* WHAT THE TASK REQUIRES:
Transcribe each entry. Change nothing.

* INPUT DATA:

=====

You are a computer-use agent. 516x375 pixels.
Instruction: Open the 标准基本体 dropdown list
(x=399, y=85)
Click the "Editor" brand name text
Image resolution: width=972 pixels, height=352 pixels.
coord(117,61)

=====

* SOLVED EXERCISE:
You are a computer-use agent. 516x375 pixels.
Instruction: Open the 标准基本体 dropdown list
(x=399, y=85)
Click the "Editor" brand name text
Image resolution: width=972 pixels, height=352 pixels.
coord(117,61)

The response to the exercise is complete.